15.7.2010

Sentences for capital crimes

There's been quite some discussion in Finland over the triple murder in Porvoo, where a person called Esa Åkerlund shot three people at a McDonald's drive-in queue. As usual, the fanatics like Pekka Sauri are advocating a ban on legal handguns when someone commits murder using an illegal one - just like with the case of Ibrahim Shkupolli half a year ago. The good thing is that the Ministry of Interior is not completely bollocks.

Many other people who have some common sense are, justifiedly, asking that how is this possible: a man is sentenced to life in prison for murdering his wife, then released and kills again so soon.

Before murdering his wife, Åkerlund was convicted of a manslaughter using a knife in a restaurant, but in the Kouvola court of appeals, the sentence was revoked. The technical evidence was compelling: it was Åkerlund's knife, and the victim's blood. But unsurprisingly, in the court of appeals there were new witnesses defending him, and the witnesses against him did not want to testify. The latter were obviously smart enough to figure out that the law offers them no protection, while a murdered can definitely reward them with death, and there is nothing that the police or courts are going to do about it before it happens.

So, 15 years after executing his wife, half a year after he was released, he has an illegal handgun duly supplied by pals, and he murders three other people over a petty argument concerning the horsepowers of a vintage American convertible car.

Why was he released? Why was he not followed up?
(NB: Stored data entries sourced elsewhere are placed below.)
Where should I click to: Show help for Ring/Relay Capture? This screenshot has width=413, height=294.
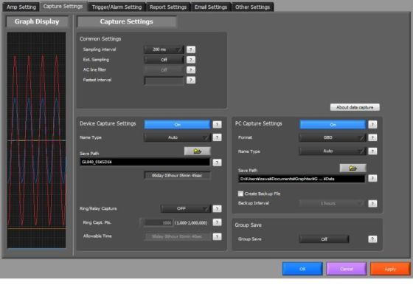click(217, 209)
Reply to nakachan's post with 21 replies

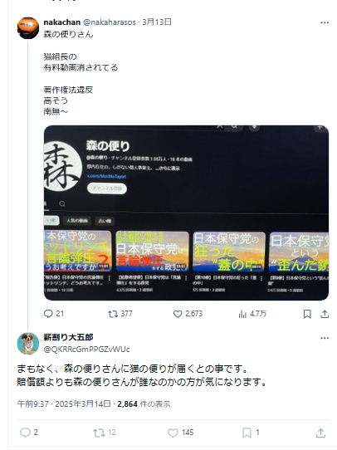click(x=54, y=314)
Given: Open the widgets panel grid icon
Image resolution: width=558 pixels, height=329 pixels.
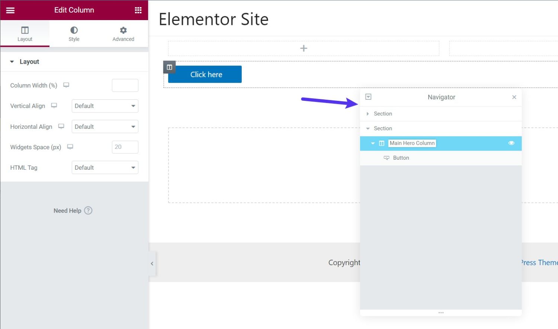Looking at the screenshot, I should click(x=138, y=10).
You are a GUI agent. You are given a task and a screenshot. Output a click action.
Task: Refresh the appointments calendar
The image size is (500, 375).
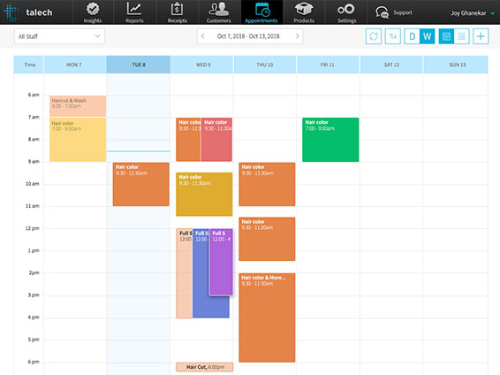click(374, 36)
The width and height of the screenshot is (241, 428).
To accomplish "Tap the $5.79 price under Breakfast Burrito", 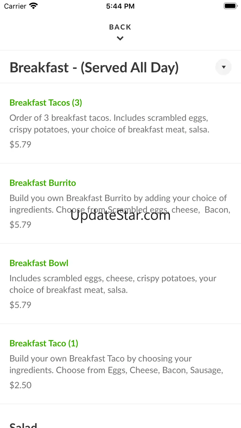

However, while we should be asking these questions, it seems that the sentencing in Finland is not nearly as bad as it could be. Compare it to this case in Sweden: http://www.thelocal.se/27768/20100713/

A man murders his sister's boyfriend as a so-called honour killing, using hot oil, knives and blunt instruments. And the sentence? Four years of youth detention. And no, he's not been deported back to Afghanistan.

The bad news is that as is the historical trend, we're probably heading towards the Swedish model.

But I have to type it again.

Four years of youth detention for a premiditated murder commited with hot oil, knives and blunt instruments.